An increasing amount of research on hearing loss draws links between it and an elevated risk of dementia, including Alzheimer's disease. This is critical when it comes to dealing with people who refuse a hearing aid despite hearing loss because they fail to recognize that they are doing more than just causing damage to their ears.
The risk of dementia
Less than a decade ago, researchers at Johns Hopkins University in Baltimore initiated a study on older adults, some of whom had some hearing loss, and followed them for a period of 15 years. Results at the end of that study showed a strong association between signs of dementia and loss of hearing, with those suffering from the severest hearing loss at the greatest risk of getting dementia.
Similar research published in recent years confirms those findings, as experts believe hearing loss contributes to mental decline on account of the cognitive load on the brain. As one struggles to hear, one is compelled to work harder to understand sounds, taking away resources for other critical brain functions. Some neurologists also believe that hearing impairment may trigger structural changes in the brain itself.

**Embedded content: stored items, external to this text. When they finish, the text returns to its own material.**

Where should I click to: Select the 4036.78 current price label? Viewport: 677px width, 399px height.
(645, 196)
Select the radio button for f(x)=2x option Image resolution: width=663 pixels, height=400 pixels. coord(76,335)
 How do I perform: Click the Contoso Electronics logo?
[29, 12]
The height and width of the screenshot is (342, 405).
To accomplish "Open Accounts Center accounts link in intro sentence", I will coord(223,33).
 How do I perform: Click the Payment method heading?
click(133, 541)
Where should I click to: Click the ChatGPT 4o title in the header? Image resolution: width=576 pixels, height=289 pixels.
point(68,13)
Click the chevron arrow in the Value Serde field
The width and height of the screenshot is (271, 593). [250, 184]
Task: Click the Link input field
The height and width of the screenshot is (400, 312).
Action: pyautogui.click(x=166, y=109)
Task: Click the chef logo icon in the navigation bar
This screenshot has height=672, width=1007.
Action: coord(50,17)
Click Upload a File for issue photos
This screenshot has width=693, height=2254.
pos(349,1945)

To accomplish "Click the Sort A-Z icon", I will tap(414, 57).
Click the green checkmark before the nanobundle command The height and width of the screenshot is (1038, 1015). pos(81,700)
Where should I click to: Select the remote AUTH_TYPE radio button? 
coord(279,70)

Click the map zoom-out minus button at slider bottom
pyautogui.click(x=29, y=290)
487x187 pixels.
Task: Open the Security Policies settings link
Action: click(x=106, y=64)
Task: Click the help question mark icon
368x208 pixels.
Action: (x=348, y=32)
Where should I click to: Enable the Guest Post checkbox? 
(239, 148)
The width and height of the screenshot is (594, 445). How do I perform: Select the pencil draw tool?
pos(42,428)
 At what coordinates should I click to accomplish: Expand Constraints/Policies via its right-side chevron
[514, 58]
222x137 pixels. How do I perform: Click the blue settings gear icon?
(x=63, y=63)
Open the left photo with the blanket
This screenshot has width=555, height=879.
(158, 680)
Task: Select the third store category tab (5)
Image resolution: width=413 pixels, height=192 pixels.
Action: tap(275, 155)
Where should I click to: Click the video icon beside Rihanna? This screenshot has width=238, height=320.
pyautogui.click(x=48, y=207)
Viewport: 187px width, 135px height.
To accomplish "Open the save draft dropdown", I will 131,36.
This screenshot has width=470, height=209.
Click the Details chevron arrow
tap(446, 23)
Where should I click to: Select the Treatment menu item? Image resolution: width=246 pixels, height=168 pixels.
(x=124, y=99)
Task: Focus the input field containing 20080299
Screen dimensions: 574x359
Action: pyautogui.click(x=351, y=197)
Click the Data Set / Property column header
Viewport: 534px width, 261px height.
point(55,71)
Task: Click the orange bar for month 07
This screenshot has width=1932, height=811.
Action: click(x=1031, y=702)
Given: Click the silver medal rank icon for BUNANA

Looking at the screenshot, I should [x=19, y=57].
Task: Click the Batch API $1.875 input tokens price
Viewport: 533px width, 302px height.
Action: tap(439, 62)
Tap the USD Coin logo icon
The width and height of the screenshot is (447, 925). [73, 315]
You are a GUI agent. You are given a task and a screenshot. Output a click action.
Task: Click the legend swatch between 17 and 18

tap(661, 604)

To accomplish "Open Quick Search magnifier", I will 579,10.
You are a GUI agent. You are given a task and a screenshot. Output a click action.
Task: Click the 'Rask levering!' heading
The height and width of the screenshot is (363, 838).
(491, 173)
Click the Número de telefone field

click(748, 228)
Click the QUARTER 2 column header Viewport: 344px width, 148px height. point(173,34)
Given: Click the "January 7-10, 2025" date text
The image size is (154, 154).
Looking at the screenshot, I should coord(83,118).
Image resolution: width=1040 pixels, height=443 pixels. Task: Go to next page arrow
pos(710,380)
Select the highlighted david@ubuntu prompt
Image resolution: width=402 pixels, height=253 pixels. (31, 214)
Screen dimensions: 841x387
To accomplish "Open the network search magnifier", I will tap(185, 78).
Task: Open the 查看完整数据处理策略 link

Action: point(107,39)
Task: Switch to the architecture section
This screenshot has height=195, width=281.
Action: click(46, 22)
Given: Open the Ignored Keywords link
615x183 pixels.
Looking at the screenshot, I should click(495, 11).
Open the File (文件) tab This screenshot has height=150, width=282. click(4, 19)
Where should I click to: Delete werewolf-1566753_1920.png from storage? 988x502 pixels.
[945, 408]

How hearing loss treatment helps
Scientists are still examining whether hearing loss treatment can help prevent dementia or, at the very least, slow its advance. There are definitive studies underway, and some researchers are examining other strategies such as music lessons that may reinforce the brain's ability to process sound. These studies are of enormous importance given that approximately one-quarter of people over 50 have some degree of hearing loss and need hearing loss treatment.
A lot of hearing loss is gradual, which is why people don't get a hearing test as often as they should. These tests are the best way to find out more about what hearing loss treatment can work though, and should be administered by qualified professionals.